§ Activity
Write out exactly, excluding pictures, the lines from the one containing "Instruction: Click player name Williams" through the end of the data, both included.

----- Dataset extract -----

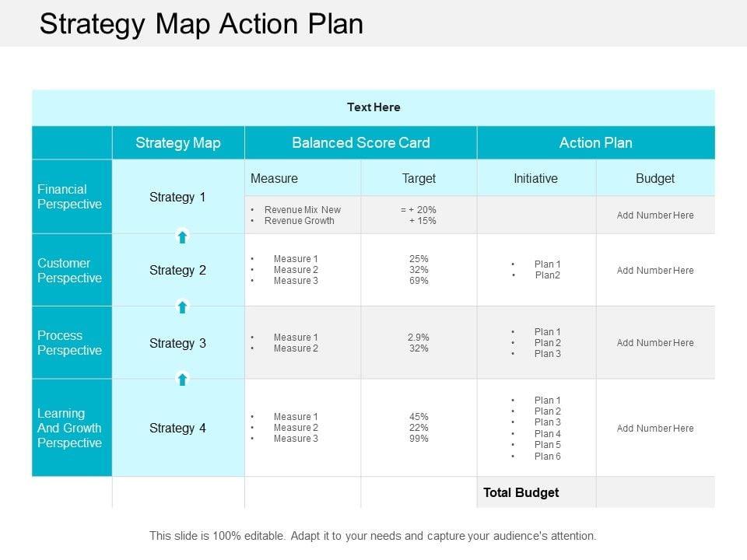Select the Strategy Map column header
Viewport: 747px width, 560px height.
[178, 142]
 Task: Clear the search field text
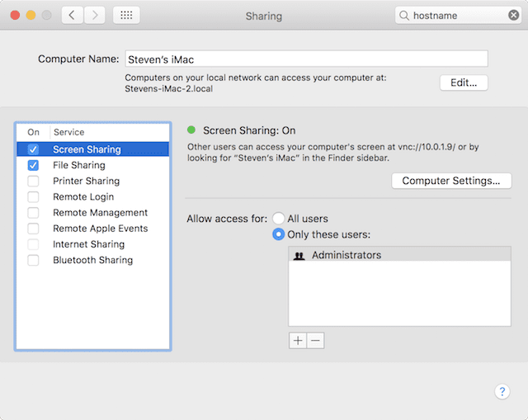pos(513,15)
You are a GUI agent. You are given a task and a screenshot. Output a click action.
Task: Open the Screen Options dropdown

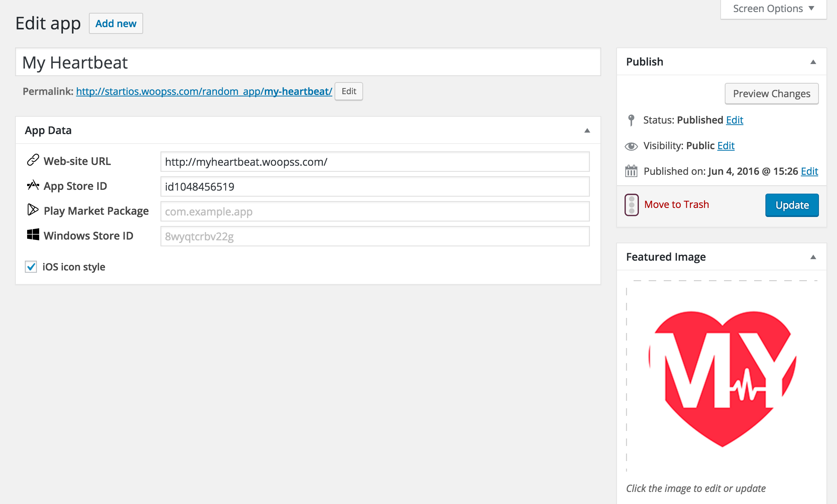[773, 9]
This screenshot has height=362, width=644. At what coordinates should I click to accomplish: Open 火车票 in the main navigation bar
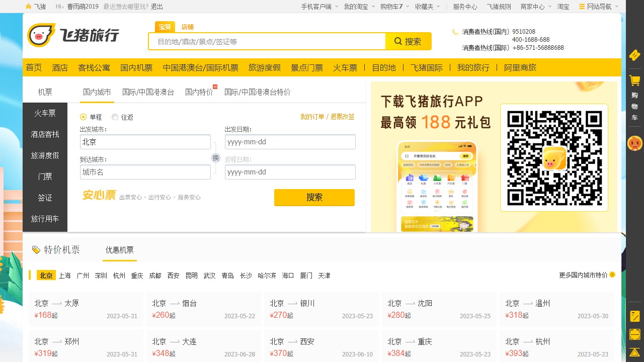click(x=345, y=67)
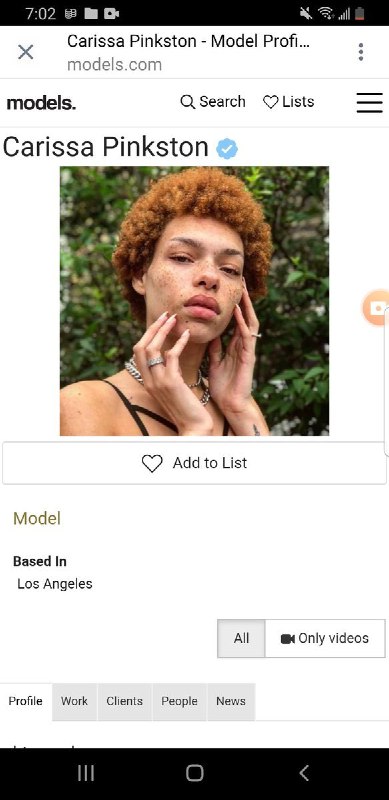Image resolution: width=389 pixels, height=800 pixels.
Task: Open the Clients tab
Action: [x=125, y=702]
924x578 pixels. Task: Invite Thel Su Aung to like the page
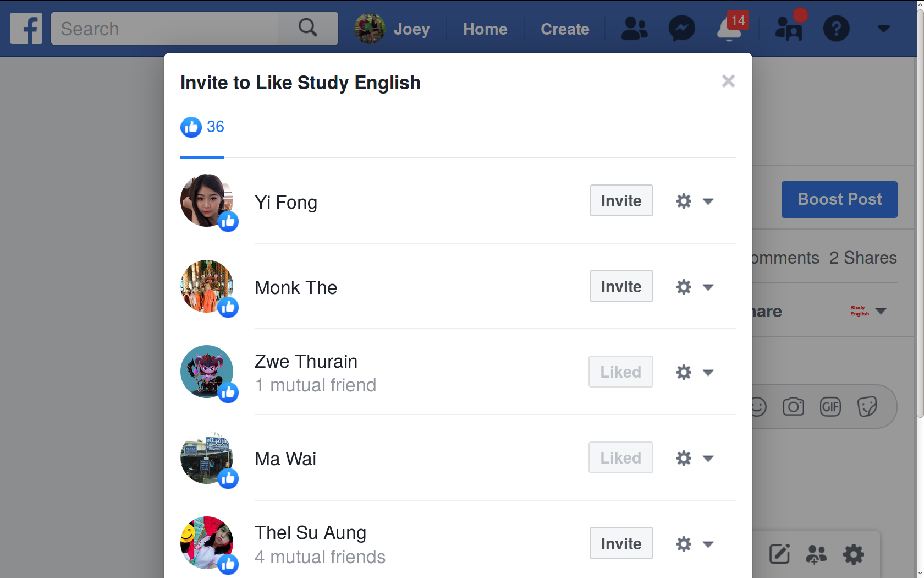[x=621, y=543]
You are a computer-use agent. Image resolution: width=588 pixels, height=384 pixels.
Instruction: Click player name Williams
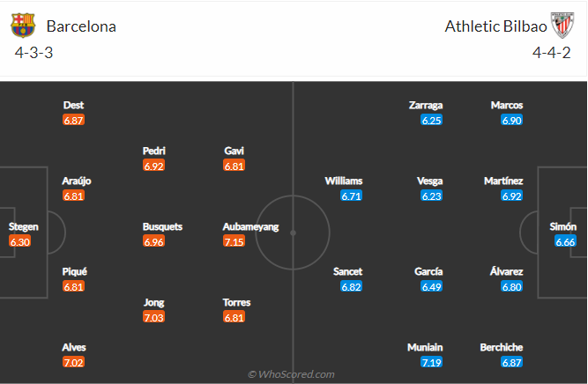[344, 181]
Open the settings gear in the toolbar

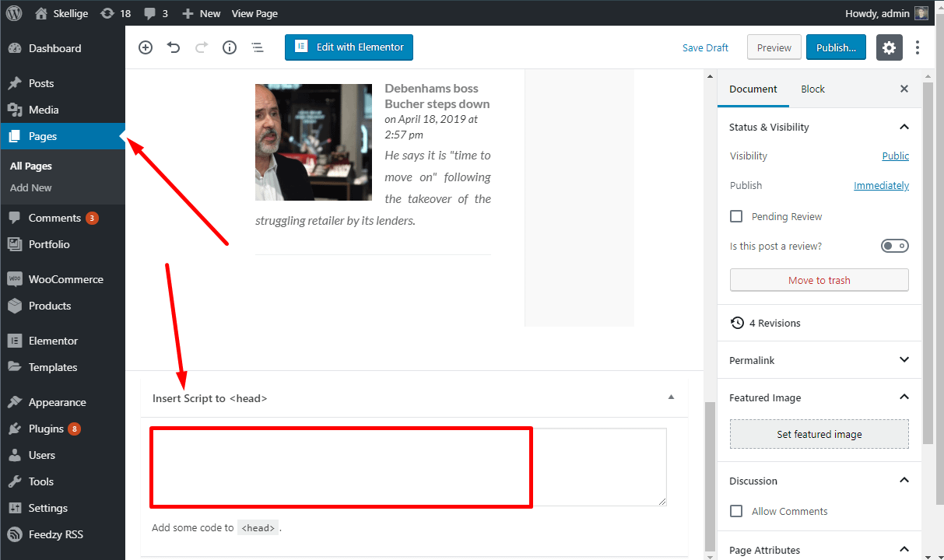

-----

§ Answer to the problem
Instruction: Click player name Williams
[344, 181]
Open the settings gear in the toolbar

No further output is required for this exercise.